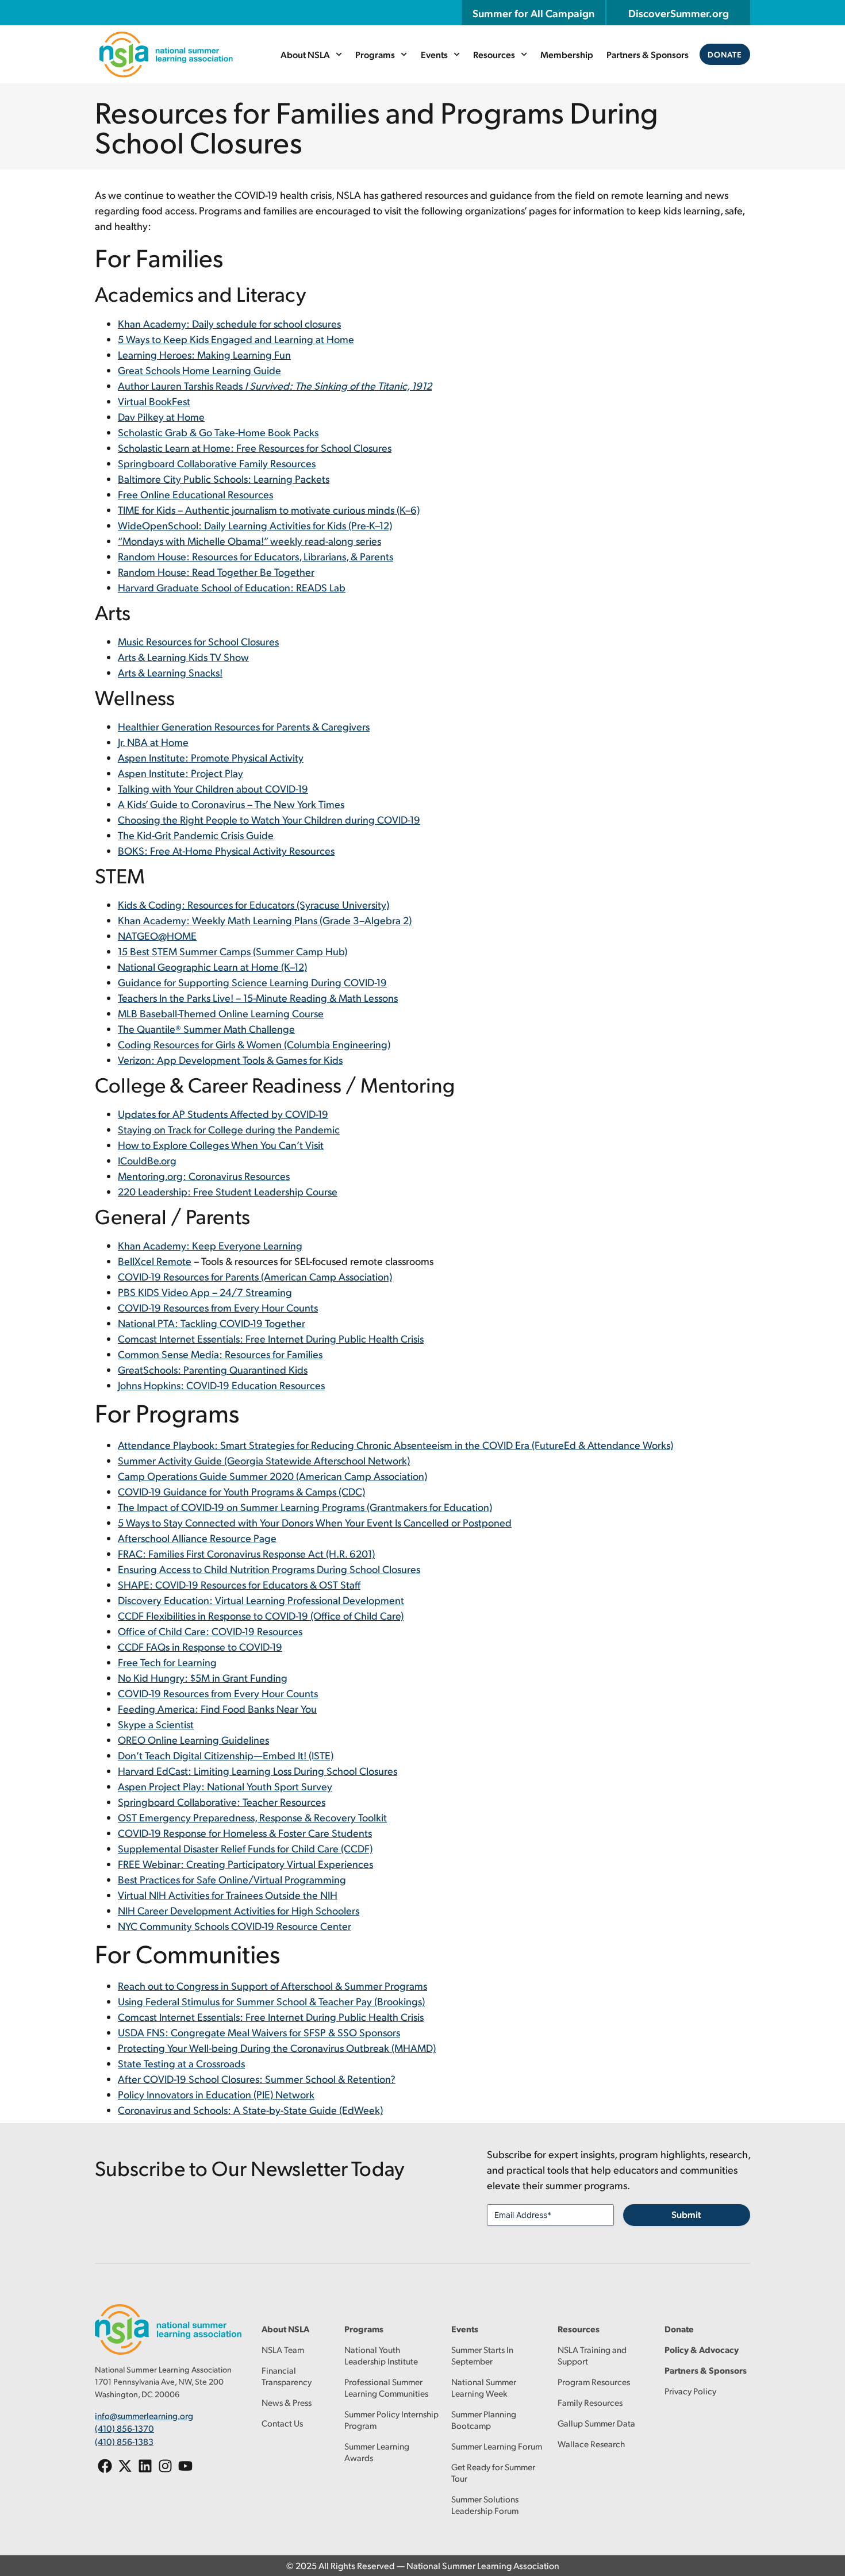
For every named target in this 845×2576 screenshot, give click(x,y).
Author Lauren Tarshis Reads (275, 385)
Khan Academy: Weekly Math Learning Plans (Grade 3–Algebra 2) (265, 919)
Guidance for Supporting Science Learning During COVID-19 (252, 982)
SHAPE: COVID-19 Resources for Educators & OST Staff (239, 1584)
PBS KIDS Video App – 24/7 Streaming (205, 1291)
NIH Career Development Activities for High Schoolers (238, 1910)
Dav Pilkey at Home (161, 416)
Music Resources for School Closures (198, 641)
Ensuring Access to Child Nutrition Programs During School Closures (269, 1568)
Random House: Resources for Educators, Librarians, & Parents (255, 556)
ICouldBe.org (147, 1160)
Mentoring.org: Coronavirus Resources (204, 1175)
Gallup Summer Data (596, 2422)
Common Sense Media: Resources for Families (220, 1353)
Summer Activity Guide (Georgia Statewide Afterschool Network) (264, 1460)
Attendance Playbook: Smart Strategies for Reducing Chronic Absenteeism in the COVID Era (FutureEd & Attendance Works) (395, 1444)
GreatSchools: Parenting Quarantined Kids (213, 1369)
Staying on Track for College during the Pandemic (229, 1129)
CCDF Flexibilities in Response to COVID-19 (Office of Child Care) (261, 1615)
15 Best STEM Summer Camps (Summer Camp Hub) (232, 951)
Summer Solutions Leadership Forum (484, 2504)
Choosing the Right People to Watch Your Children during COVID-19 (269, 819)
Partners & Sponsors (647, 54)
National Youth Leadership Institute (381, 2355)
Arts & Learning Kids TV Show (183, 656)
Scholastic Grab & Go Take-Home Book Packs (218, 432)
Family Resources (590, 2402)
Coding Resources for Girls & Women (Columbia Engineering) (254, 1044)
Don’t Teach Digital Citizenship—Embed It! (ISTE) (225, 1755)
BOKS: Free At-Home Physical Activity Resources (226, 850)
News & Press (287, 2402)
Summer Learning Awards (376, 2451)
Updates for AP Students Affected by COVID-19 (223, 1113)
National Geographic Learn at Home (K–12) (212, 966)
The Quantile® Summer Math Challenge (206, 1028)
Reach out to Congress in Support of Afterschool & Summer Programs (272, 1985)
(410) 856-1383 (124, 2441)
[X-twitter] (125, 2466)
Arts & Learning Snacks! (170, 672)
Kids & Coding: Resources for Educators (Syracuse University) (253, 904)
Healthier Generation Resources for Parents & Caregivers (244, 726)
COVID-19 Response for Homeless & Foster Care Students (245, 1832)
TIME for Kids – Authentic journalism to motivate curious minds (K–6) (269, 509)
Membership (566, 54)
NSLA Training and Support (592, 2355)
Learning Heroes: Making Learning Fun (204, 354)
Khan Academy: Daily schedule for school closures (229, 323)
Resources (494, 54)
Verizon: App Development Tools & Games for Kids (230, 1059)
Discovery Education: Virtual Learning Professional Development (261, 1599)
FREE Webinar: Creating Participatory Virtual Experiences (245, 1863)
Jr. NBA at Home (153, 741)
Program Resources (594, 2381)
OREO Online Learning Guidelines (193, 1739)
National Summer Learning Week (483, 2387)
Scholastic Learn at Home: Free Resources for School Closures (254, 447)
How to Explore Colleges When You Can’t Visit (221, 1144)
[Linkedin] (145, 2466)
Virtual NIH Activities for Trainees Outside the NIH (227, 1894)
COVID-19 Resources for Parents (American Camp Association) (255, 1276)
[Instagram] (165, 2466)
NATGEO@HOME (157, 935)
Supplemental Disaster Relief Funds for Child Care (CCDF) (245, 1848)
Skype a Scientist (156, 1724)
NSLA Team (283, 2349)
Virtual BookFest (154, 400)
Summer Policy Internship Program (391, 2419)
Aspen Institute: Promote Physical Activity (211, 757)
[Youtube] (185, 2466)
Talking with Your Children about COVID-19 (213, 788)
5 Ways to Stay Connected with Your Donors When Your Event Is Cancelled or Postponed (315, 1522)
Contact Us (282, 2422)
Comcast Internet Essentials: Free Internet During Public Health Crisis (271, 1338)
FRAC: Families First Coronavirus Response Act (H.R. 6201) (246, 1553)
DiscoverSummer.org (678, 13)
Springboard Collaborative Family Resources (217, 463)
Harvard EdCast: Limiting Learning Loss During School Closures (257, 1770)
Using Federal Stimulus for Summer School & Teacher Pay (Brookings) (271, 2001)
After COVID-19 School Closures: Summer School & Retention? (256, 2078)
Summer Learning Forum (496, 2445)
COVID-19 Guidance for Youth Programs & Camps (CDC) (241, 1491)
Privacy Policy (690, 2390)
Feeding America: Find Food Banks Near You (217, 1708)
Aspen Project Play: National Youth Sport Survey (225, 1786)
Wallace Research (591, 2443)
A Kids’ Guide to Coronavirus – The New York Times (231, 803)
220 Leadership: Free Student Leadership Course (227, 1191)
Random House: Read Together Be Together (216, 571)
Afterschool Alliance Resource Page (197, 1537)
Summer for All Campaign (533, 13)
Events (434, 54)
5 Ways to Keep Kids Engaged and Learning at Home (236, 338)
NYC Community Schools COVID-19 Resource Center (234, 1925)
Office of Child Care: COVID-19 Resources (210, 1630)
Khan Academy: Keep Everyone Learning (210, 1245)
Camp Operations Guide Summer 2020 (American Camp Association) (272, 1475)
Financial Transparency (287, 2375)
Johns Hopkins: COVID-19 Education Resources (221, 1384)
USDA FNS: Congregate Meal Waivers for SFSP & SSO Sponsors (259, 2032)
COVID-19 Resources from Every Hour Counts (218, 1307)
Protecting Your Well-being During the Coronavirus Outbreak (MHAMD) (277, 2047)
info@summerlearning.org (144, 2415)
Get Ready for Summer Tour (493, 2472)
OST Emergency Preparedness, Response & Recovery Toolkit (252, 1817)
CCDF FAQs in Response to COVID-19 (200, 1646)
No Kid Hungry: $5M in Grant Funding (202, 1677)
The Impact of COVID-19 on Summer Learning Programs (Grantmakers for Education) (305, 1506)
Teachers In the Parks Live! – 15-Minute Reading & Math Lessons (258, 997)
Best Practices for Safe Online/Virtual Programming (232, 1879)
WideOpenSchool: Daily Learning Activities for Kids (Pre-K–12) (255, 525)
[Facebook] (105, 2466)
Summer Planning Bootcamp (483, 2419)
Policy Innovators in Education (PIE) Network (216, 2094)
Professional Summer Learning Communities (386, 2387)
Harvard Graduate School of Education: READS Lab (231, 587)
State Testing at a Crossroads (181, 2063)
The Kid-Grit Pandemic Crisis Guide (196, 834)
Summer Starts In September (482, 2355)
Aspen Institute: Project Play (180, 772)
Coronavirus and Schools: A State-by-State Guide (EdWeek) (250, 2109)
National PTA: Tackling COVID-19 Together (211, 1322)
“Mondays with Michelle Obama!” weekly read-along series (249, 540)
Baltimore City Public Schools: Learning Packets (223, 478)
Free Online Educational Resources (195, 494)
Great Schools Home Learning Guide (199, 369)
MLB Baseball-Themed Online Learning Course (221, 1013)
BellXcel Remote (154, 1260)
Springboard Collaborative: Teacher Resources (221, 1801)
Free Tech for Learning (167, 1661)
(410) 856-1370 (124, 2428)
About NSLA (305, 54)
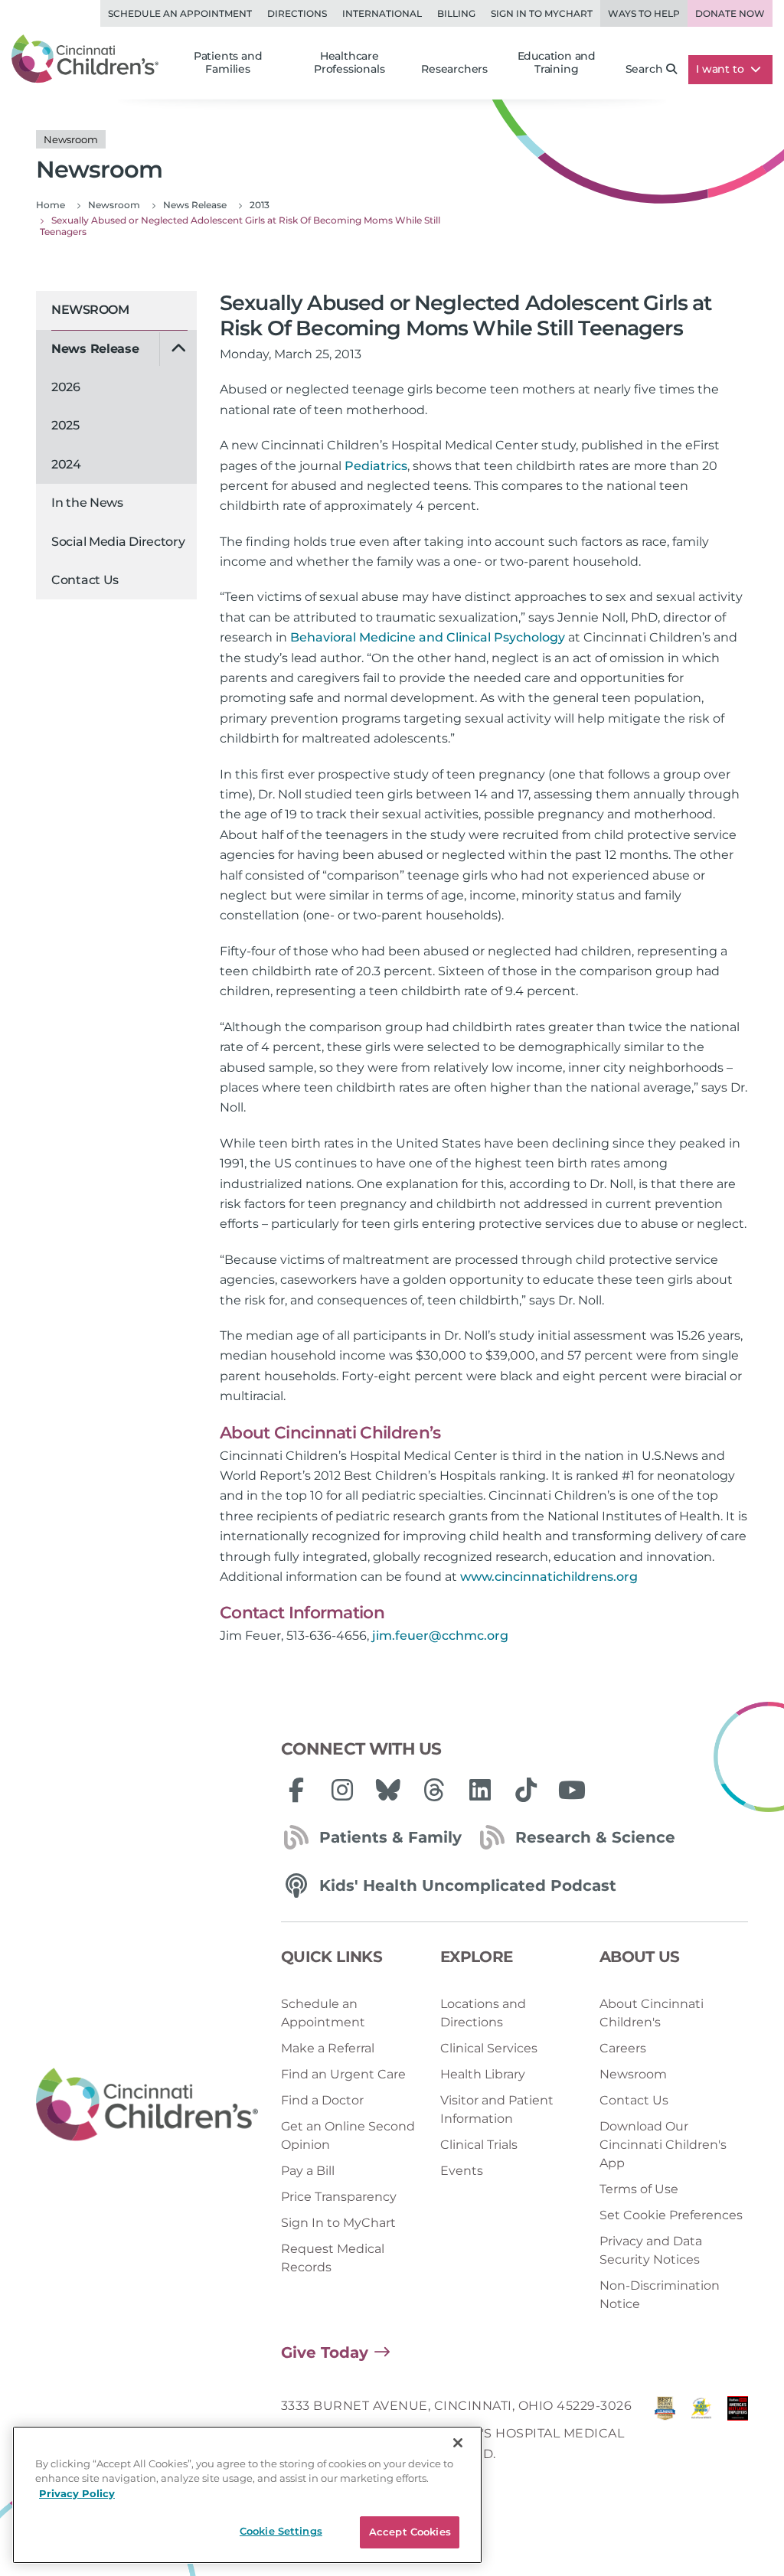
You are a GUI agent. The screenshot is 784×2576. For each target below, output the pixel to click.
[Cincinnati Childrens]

THE TASK: Please, without any pictures, retype the records exactly as they appear.

REPLY:
For every named target in this 845×2576 screenshot, give click(x,y).
Author Lauren Tarshis Reads (275, 385)
Khan Academy: Weekly Math Learning Plans (Grade 3–Algebra 2) (265, 919)
Guidance for Supporting Science Learning During COVID-19 (252, 982)
SHAPE: COVID-19 Resources for Educators & OST Staff (239, 1584)
PBS KIDS Video App – 24/7 Streaming (205, 1291)
NIH Career Development Activities for High Schoolers (238, 1910)
Dav Pilkey at Home (161, 416)
Music Resources for School Closures (198, 641)
Ensuring Access to Child Nutrition Programs During School Closures (269, 1568)
Random House: Resources for Educators, Librarians, & Parents (255, 556)
ICouldBe.org (147, 1160)
Mentoring.org: Coronavirus Resources (204, 1175)
Gallup Summer Data (596, 2422)
Common Sense Media: Resources for Families (220, 1353)
Summer Activity Guide (Georgia Statewide Afterschool Network) (264, 1460)
Attendance Playbook: Smart Strategies for Reducing Chronic Absenteeism in the COVID Era (FutureEd & Attendance Works) (395, 1444)
GreatSchools: Parenting Quarantined Kids (213, 1369)
Staying on Track for College during the Pandemic (229, 1129)
CCDF Flexibilities in Response to COVID-19 (Office of Child Care) (261, 1615)
15 Best STEM Summer Camps (Summer Camp Hub) (232, 951)
Summer Solutions Leadership Forum (484, 2504)
Choosing the Right People to Watch Your Children during COVID-19 (269, 819)
Partners & Sponsors (647, 54)
National Youth Leadership Institute (381, 2355)
Arts & Learning Kids TV Show (183, 656)
Scholastic Grab & Go Take-Home Book Packs (218, 432)
Family Resources (590, 2402)
Coding Resources for Girls & Women (Columbia Engineering) (254, 1044)
Don’t Teach Digital Citizenship—Embed It! (ISTE) (225, 1755)
BOKS: Free At-Home Physical Activity Resources (226, 850)
News & Press (287, 2402)
Summer Learning Awards (376, 2451)
Updates for AP Students Affected by COVID-19 (223, 1113)
National Geographic Learn at Home (K–12) (212, 966)
The Quantile® Summer Math Challenge (206, 1028)
Reach out to Congress in Support of Afterschool & Summer Programs (272, 1985)
(410) 856-1383 (124, 2441)
[X-twitter] (125, 2466)
Arts & Learning Snacks! (170, 672)
Kids & Coding: Resources for Educators (Syracuse University) (253, 904)
Healthier Generation Resources for Parents & Caregivers (244, 726)
COVID-19 Response for Homeless & Foster Care Students (245, 1832)
TIME for Kids – Authentic journalism to motivate curious minds (K–6) (269, 509)
Membership (566, 54)
NSLA Training and Support (592, 2355)
Learning Heroes: Making Learning Fun (204, 354)
Khan Academy: Daily schedule for school closures (229, 323)
Resources (494, 54)
Verizon: App Development Tools & Games for Kids (230, 1059)
Discovery Education: Virtual Learning Professional Development (261, 1599)
FREE Webinar: Creating Participatory Virtual Experiences (245, 1863)
Jr. NBA at Home (153, 741)
Program Resources (594, 2381)
OREO Online Learning Guidelines (193, 1739)
National Summer Learning Week (483, 2387)
Scholastic Learn at Home: Free Resources for School Closures (254, 447)
How to Explore Colleges When You Can’t Visit (221, 1144)
[Linkedin] (145, 2466)
Virtual NIH Activities for Trainees Outside the NIH (227, 1894)
COVID-19 Resources for Parents (American Camp Association) (255, 1276)
[Instagram] (165, 2466)
NATGEO@HOME (157, 935)
Supplemental Disaster Relief Funds for Child Care (CCDF) (245, 1848)
Skype a Scientist (156, 1724)
NSLA Team (283, 2349)
Virtual BookFest (154, 400)
Summer Policy Internship Program (391, 2419)
Aspen Institute: Promote Physical Activity (211, 757)
[Youtube] (185, 2466)
Talking with Your Children about COVID-19 (213, 788)
5 Ways to Stay Connected with Your Donors When Your Event Is Cancelled or Postponed (315, 1522)
Contact Us (282, 2422)
Comcast Internet Essentials: Free Internet During Public Health Crisis (271, 1338)
FRAC: Families First Coronavirus Response Act (H.R. 6201) (246, 1553)
DiscoverSummer.org (678, 13)
Springboard Collaborative Family Resources (217, 463)
Harvard EdCast: Limiting Learning Loss During School Closures (257, 1770)
Using Federal Stimulus for Summer School & Teacher Pay (Brookings) (271, 2001)
After COVID-19 School Closures: Summer School & Retention? (256, 2078)
Summer Learning Forum (496, 2445)
COVID-19 Guidance for Youth Programs & Camps (CDC) (241, 1491)
Privacy Policy (690, 2390)
Feeding America: Find Food Banks Near You (217, 1708)
Aspen Project Play: National Youth Sport Survey (225, 1786)
Wallace Research (591, 2443)
A Kids’ Guide to Coronavirus – The New York Times (231, 803)
220 Leadership: Free Student Leadership Course (227, 1191)
Random House: Read Together Be Together (216, 571)
Afterschool Alliance Resource Page (197, 1537)
Summer for All Campaign (533, 13)
Events (434, 54)
5 Ways to Keep Kids Engaged and Learning at Home (236, 338)
NYC Community Schools COVID-19 Resource Center (234, 1925)
Office of Child Care: COVID-19 Resources (210, 1630)
Khan Academy: Keep Everyone Learning (210, 1245)
Camp Operations Guide Summer 2020 (American Camp Association) (272, 1475)
Financial Transparency (287, 2375)
Johns Hopkins: COVID-19 Education Resources (221, 1384)
USDA FNS: Congregate Meal Waivers for SFSP & SSO Sponsors (259, 2032)
COVID-19 Resources from Every Hour Counts (218, 1307)
Protecting Your Well-being During the Coronavirus Outbreak (MHAMD) (277, 2047)
info@summerlearning.org (144, 2415)
Get Ready for Summer Tour (493, 2472)
OST Emergency Preparedness, Response & Recovery Toolkit (252, 1817)
CCDF FAQs in Response to COVID-19 (200, 1646)
No Kid Hungry: $5M in Grant Funding (202, 1677)
The Impact of COVID-19 on Summer Learning Programs (Grantmakers for Education) (305, 1506)
Teachers In the Parks Live! – 15-Minute Reading & Math Lessons (258, 997)
Best Practices for Safe Online/Virtual Programming (232, 1879)
WideOpenSchool: Daily Learning Activities for Kids (Pre-K–12) (255, 525)
[Facebook] (105, 2466)
Summer Planning Bootcamp (483, 2419)
Policy Innovators in Education (PIE) Network (216, 2094)
Professional Summer Learning Communities (386, 2387)
Harvard Graduate School of Education: READS Lab (231, 587)
State Testing at a Crossroads (181, 2063)
The Kid-Grit Pandemic Crisis Guide (196, 834)
Summer Starts In September (482, 2355)
Aspen Institute: Project Play (180, 772)
Coronavirus and Schools: A State-by-State Guide (EdWeek) (250, 2109)
National PTA: Tackling COVID-19 Together (211, 1322)
“Mondays with Michelle Obama!” weekly read-along series (249, 540)
Baltimore City Public Schools: Learning Packets (223, 478)
Free Online Educational Resources (195, 494)
Great Schools Home Learning Guide (199, 369)
MLB Baseball-Themed Online Learning Course (221, 1013)
BellXcel Remote (154, 1260)
Springboard Collaborative: Teacher Resources (221, 1801)
Free Tech for Learning (167, 1661)
(410) 856-1370 (124, 2428)
About NSLA (305, 54)
You are a GUI agent. The screenshot is 784×2576. For each target below, output the pixel to click.
[Cincinnati Childrens]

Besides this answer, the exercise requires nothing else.